I think that God operating "cooperatively" or "miraculously" is two entirely different metaphysical pictures.
ReplyDeleteWhat most people mean by "miraculously" is that there is some created network of (say) substances and their causal properties that operates entirely independently of God's action. Then for some reason God intervenes in this network to produce an outcome that ordinarily would not happen (or is less likely to happen; or prevent an outcome that would ordinarily happen; etc.)
What "cooperatively" should mean is that God creates states of affairs with certain desirable properties. E.g. he creates the states of affairs "Alice presses a big red button", "The button causes the machine to make a lot of pizza", "The machine makes a lot of pizza". There is no intervention at all here. And *nothing* would happen, or exist, unless God created something or other.
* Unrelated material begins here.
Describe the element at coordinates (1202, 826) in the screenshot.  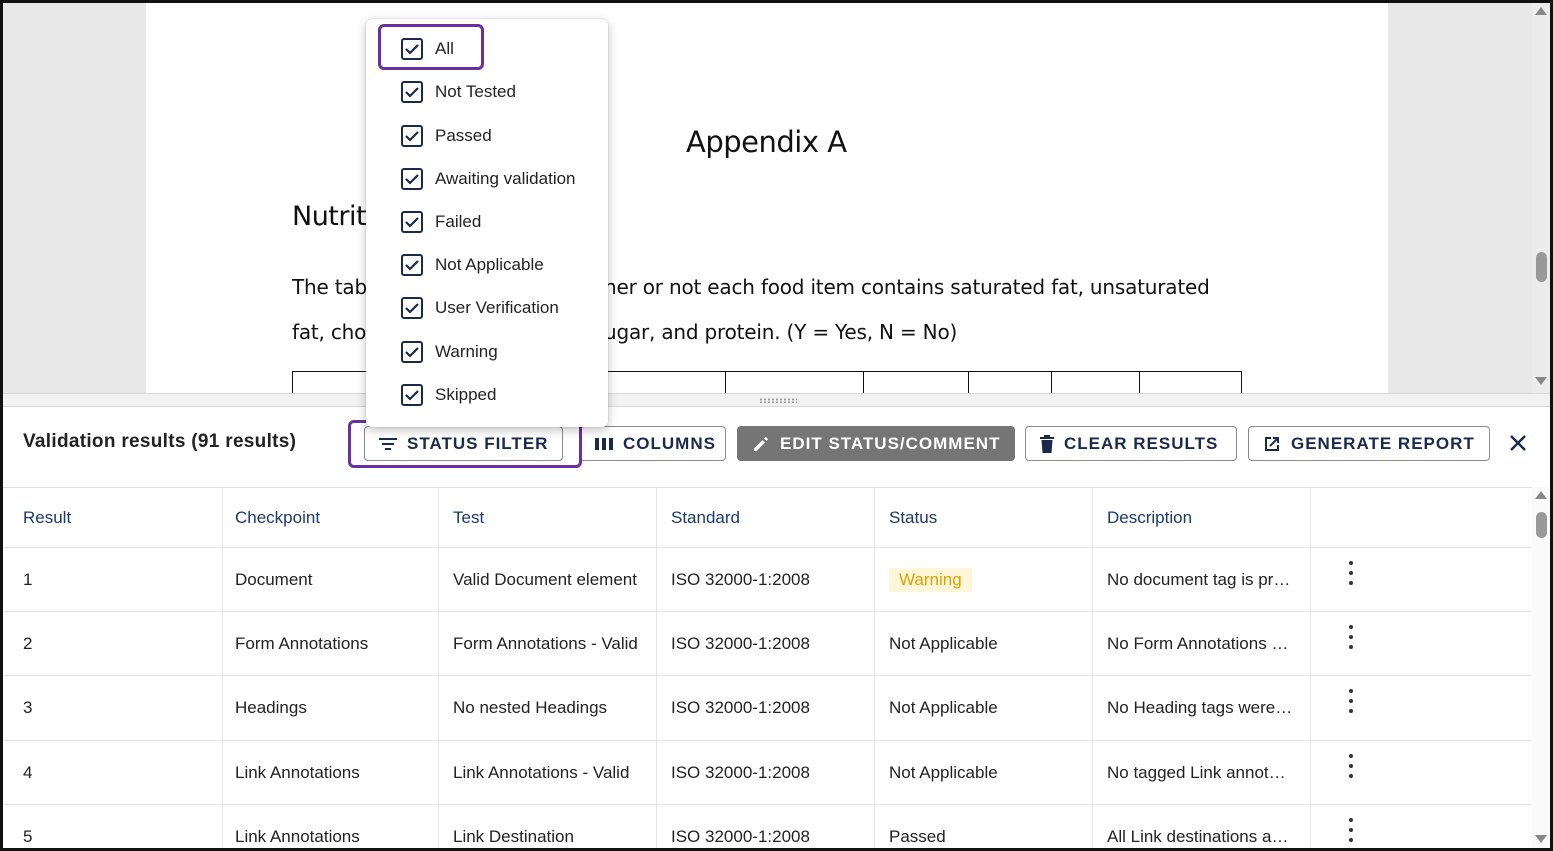
I see `cell-description: All Link destinations are valid` at that location.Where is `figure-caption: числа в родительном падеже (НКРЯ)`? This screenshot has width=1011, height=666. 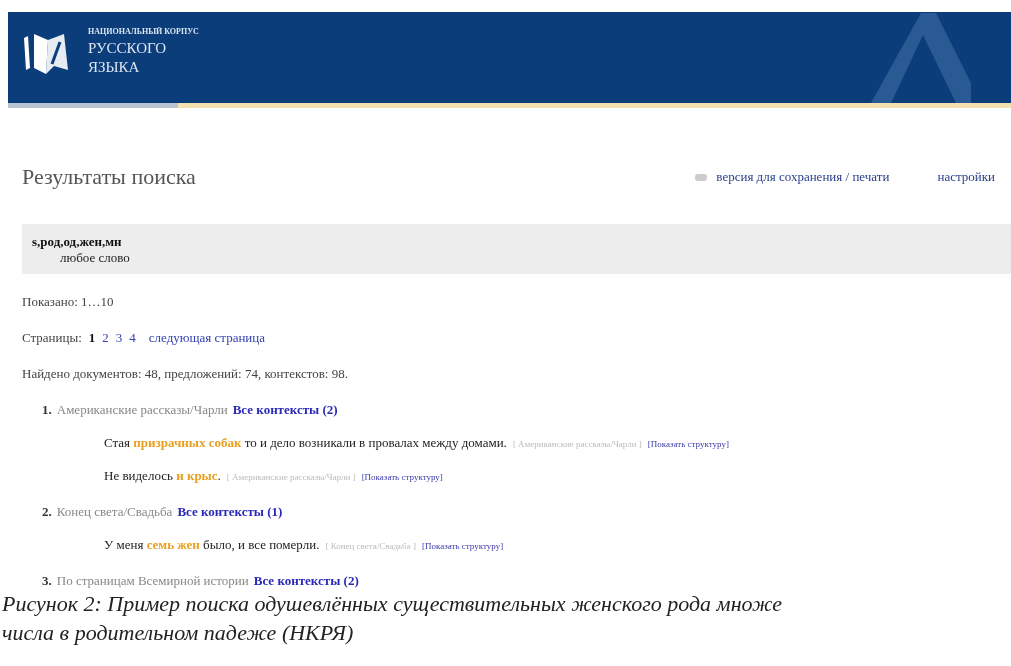 figure-caption: числа в родительном падеже (НКРЯ) is located at coordinates (178, 633).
On the "cooperative" model, "miracles" are just cases where what is created is statistically unusual, or a positive coincidence, or where no mundane causal powers are exercised, or something like that. In any case it is not a question of God intervening.
I think most people's intuitive picture is that God creates ex nihilo the initial time-slice of the world, including some causal laws or powers, and then he just watches things unfold after that, intervening occasionally. The Thomist ought to have an entirely different perspective, where God creates the entire timeline of creation "at once".
Heath:
ReplyDeleteTraditionally, Catholic thinkers--many of whom would be Thomists--would classify miracles into two groups:
Type A: things that cannot even in principle be done except directly by God
Type B: things that in principle can be done by a creature.
Obviously, Type A miracles cannot be done cooperatively. A standard example in the tradition of a Type A miracle is a resurrection: only God can reunite body and soul. The distinction was important to Catholic apologetics, because once it is established that a Type A event occurred, there is no question as to what agency (divine, angelic, demonic or human) produced the event. Other plausible examples of Type A events: creation ex nihilo, the Incarnation, and transsubstantiation.
Further, while a Type B miracle could be done cooperatively, it does not follow that every Type B miracle *is* done cooperatively. For instance, when Jesus changed water into wine, the subatomic particles of H2O could in principle have quantum tunneled into the sort of arrangement that they have in wine (two neutrons, protons and electrons could quantum tunnel out of some of the oxygen atoms thereby forming the requisite carbon atoms, etc.), and so the miracle could have been cooperatively, i.e., through the quantum causal powers of the particles making up the H2O. But God could have also just sidestepped these causal powers. There is a genuine ontological difference between a Type B miracle done cooperatively and directly. When done cooperatively, the created causal powers are genuine causes of the outcome; when done directly, the created causal powers are not causes of the outcome.
Lonergan suggests in ch17 (?) of Insight that what providence governs in this ways is the realm of the per accidens. In ch 5 (?) he argues that the per accidens and the statistical are distinct. To me that seems like a promising route to go.
ReplyDeleteRegarding indeterminism - do you know of any works defending the metaphysical coherence of indeterministic causality, including lacking a contrastive explanation - especially from an Aristotelian perspective?
ReplyDeleteMany think that this type of ontological indeterminacy would be a brute fact due to thinking contrastivity is a legitimate and necessary form of explanation that all things should have.
Now free will and QM are two concrete examples that are often used to support indeterministic causality, but are there any theoretical and a priori defenses of indeterminism independent of free will and QM - theoretical in the sense of being purely theoretic considerations independent of analysing the concrete examples often used to defend indeterminism?